A choice of more nutritive foods should always be recommended since the amounts ingested daily are very small. During this phase, the patient should be able to select foods that will bring more comfort, satisfaction, and nutritional quality.

Dietary assessment before surgery demonstrated a low intake of fibers (vegetables, fruit, and legumes) and iron, which continued to be significantly low throughout the study. Few data are available in the literature regarding the intake of fibers, iron, and other micronutrients. Dias et al. [20], in a study of the diet of obese women after surgery, detected a low iron intake with a mean of 5.6 mg 12 months after surgery, a result confirmed by the present study. Other studies have pointed out that vitamin and mineral deficiency is greater and more significant in obese patients before surgery than previously thought [21, 22]. Morbidly obese patients are not well-nourished and may have clinical or subclinical nutritional deficiencies before bariatric surgery [23].

Capella surgery reduces food intake in terms of volume; therefore, patient collaboration is indispensable regarding compliance with medical and nutritional guidelines for adaptation to the new lifestyle. The need to select and chew well the foods implies the intake of the necessary foods and the availability of more time for each meal. The lack of proper mastication, observed in many patients, generates difficulties in the passage of certain foods such as meat or fiber through the containment band, often leading to a reduced intake of these nutrients and to a preference for carbohydrates and fluids.

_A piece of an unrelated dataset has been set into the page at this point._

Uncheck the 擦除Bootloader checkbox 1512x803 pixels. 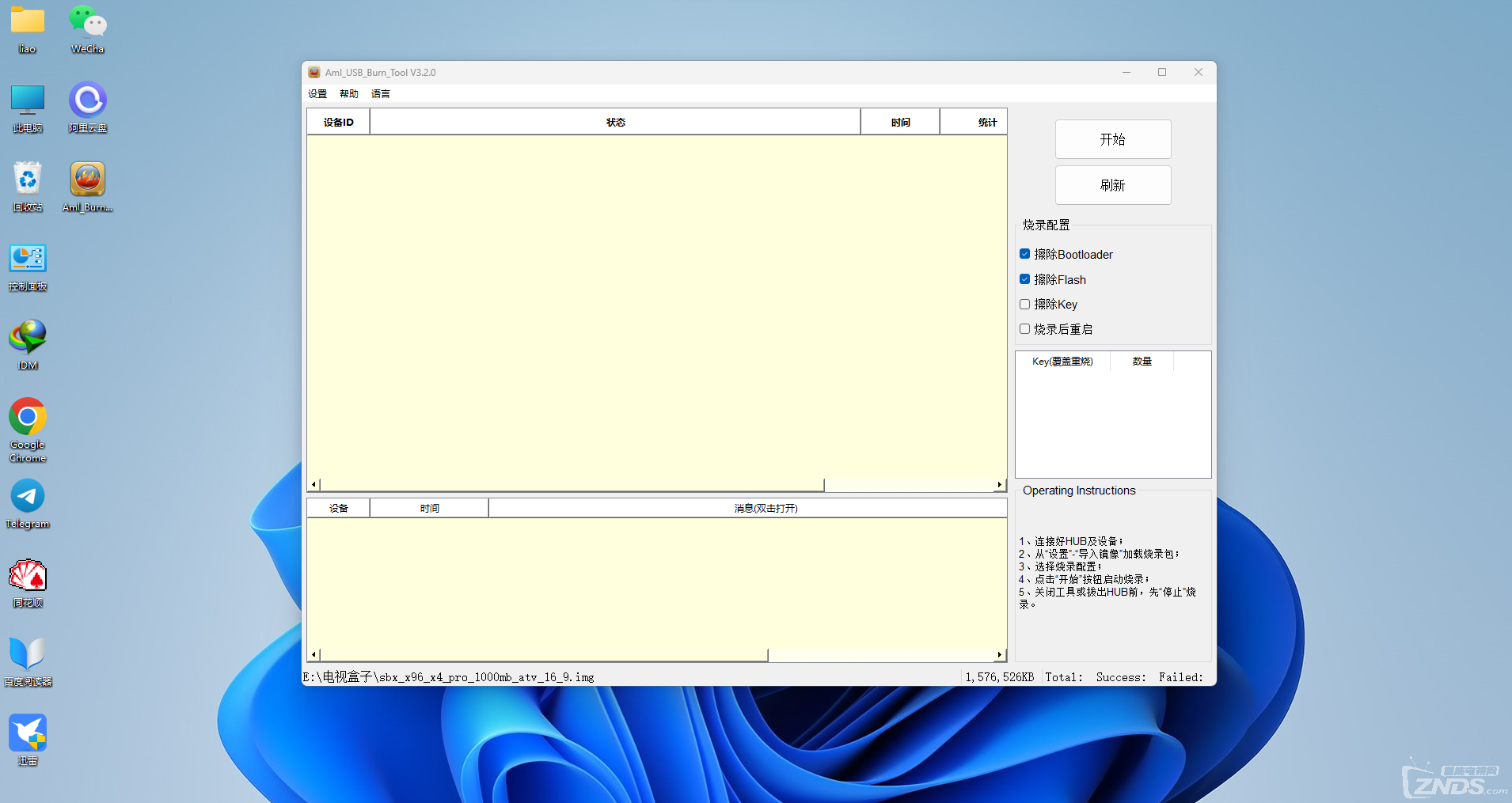[x=1024, y=254]
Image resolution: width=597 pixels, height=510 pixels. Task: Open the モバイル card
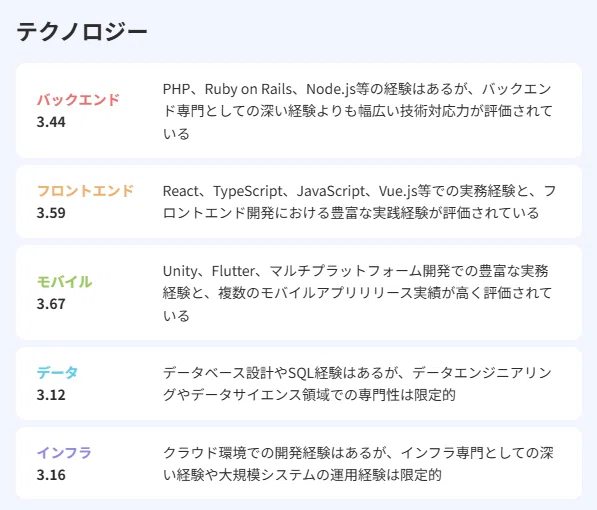299,293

Recent evidence has suggested a reduction of the risk of mortality after bariatric surgery. The consistent intentional weight loss results in a reduced risk for cancer, cardiovascular disease, and hormonal disorders [7, 24, 25]. Studies have shown normalization of blood glucose in 83% of patients [11] with a fivefold reduced incidence of diabetes after 8 years of patient follow-up [26]. In the present study, the reduction of fasting glucose levels was significant starting on the sixth month with only 4% of the patients continuing to have elevated glycemia at the end of follow-up.

A series of studies have demonstrated a significant improvement of lipid profile, including significantly decreased LDL levels, increased HDL levels, and reduced triglyceride levels [26, 27]. An improved lipid profile was observed in the present patients with a reduction of triglyceride, total cholesterol, and LDL levels and an increase of HDL.

Clinical or subclinical nutritional deficiencies may be present in some obese patients before surgery. These deficiencies may involve vitamins or minerals as the consequence of a hypercaloric diet which is simultaneously deficient in essential nutrients, possibly becoming more severe after surgery if no rapid replacement is provided [21, 22]. The deficient iron intake demonstrated in the present study explains the frequent treatment of anemia during the postoperative period [19]. In this study, mean serum iron levels remained within normal limits but the patients were regularly followed up, receiving iron supplementation whenever necessary.

Conclusion

Reducing surgery with RYGBP was effective in inducing weight loss and in reducing obesity rates and risk factors for comorbidities. However, special attention should be paid to the diet of these patients who frequently present macronutrient and micronutrient intake below recommended levels. Thus, the patients should be followed up and assessed at short time intervals for an early detection and correction of possible nutritional deficiencies.